To every natural number $n$, we can assign its Church numeral $\underline{n}.$ A formal definition would be:

  1. $\underline{0}(f)=\mathrm{id}_{\mathrm{dom}(f)}$

  2. $\underline{n+1}(f) = \underline{n}(f) \circ f$

where each line is to be understood as implicitly universally quantified over every endofunction $f$. This gives us nifty formulae like:

  • $\underline{a} \circ \underline{b} = \underline{a\cdot b}$
  • $\underline{a}(f) \circ \underline{b}(f) = \underline{a+b}(f)$

Unfortunately, size issues block the existence of Church numerals inside models of ZFC. But that's fine, we can just move to a class theory with support for this kind of thing.

However there's a more fundamental issue. One of the coolest formulae regarding Church numerals involves their application to themselves:

  • $\underline{a}(\underline{b}) = \underline{b^a}$

Even for set-functions in ZFC, this kind of self-application is disallowed; if we're furthermore talking about class-functions in one of the usual class theories, then it is somehow "even more disallowed" if that is even possible, since proper classes typically aren't allowed to have (as elements) other proper classes, let alone themselves.

Yet somehow, I am convinced of the sentence "Church numerals exist; they're legitimate mathematical entities." So I ask myself: from a set-theoretic viewpoint, what is a reasonable justification of Church numerals?

I came up with the following idea: to every natural number $n$ and every inaccessible cardinal $\kappa$, let us write $\overline{\kappa}(n)$ for the partial function $V_\kappa \rightarrow V_\kappa$ define inductively as above. Then we can use the standard ZFC existence principles to guarantee that $\overline{\kappa}(n)$ is well-defined for all $n \in \mathbb{N}$.

Furthermore, we can prove that for all natural numbers $n$ and all inaccessible cardinals $\kappa$ and $\nu$, if $\kappa \leq \nu$, then $\overline{\kappa}(n) \subseteq \overline{\nu}(n),$ by which I mean that the latter (partial) function is an extension of the former.
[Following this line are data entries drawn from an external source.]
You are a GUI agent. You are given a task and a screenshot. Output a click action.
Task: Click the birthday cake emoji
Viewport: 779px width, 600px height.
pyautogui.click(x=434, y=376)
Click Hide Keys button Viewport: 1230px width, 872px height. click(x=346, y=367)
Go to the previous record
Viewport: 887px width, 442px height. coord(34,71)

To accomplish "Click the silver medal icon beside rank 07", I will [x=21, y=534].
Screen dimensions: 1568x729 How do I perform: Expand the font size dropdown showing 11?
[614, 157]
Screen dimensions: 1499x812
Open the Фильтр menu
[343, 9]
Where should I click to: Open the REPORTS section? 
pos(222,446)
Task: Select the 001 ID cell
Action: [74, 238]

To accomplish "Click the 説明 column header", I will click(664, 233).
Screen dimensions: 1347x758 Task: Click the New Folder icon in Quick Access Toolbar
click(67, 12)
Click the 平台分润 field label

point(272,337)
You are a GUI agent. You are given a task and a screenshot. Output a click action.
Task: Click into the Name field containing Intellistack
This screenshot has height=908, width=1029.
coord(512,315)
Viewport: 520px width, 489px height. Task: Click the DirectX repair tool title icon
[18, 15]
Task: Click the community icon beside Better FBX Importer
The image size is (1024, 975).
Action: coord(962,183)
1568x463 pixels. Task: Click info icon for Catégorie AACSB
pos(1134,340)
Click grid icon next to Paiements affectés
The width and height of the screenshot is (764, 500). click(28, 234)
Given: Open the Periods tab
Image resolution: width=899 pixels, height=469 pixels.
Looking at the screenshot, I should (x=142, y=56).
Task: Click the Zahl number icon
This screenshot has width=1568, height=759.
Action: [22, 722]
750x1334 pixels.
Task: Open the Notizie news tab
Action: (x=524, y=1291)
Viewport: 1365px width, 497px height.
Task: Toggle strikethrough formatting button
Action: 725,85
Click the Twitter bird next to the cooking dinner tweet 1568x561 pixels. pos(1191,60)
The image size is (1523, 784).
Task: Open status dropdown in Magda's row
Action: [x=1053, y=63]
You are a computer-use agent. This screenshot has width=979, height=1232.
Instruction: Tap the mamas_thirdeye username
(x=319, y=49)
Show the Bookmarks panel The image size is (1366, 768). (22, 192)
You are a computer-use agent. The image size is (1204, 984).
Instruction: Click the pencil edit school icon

Thus in any sufficiently nice class theory, we should be able to define (the proper class) $\underline{n}$ by taking the (class-sized) union of all the $\overline{\kappa}(n).$ That the resulting relation is deterministic should follow from the fact that we've taken a union of deterministic relations.

We can go further. Observe that for all natural numbers $n$ and all (set-sized) endofunctions $f$ and $g$, we have that if $f \subseteq g$, then $\underline{n}(f) \subseteq \underline{n}(g).$ Meaning $\underline{n}(f)$ is extended by $\underline{n}(g).$ Intuitively, this allows us to define the meaning of the expression $\underline{a}(\underline{b})$ as a "limit." Just consider the expression $\underline{a}(\overline{\kappa}(b))$ and take the union as $\kappa$ becomes arbitrarily large.

Hence by the above arguments, it should be possible (and useful!) to axiomatize a class theory in which there is formal support not only for proper classes, but also for the evaluation of class functions at other class functions, like Church numerals evaluated at other Church numerals.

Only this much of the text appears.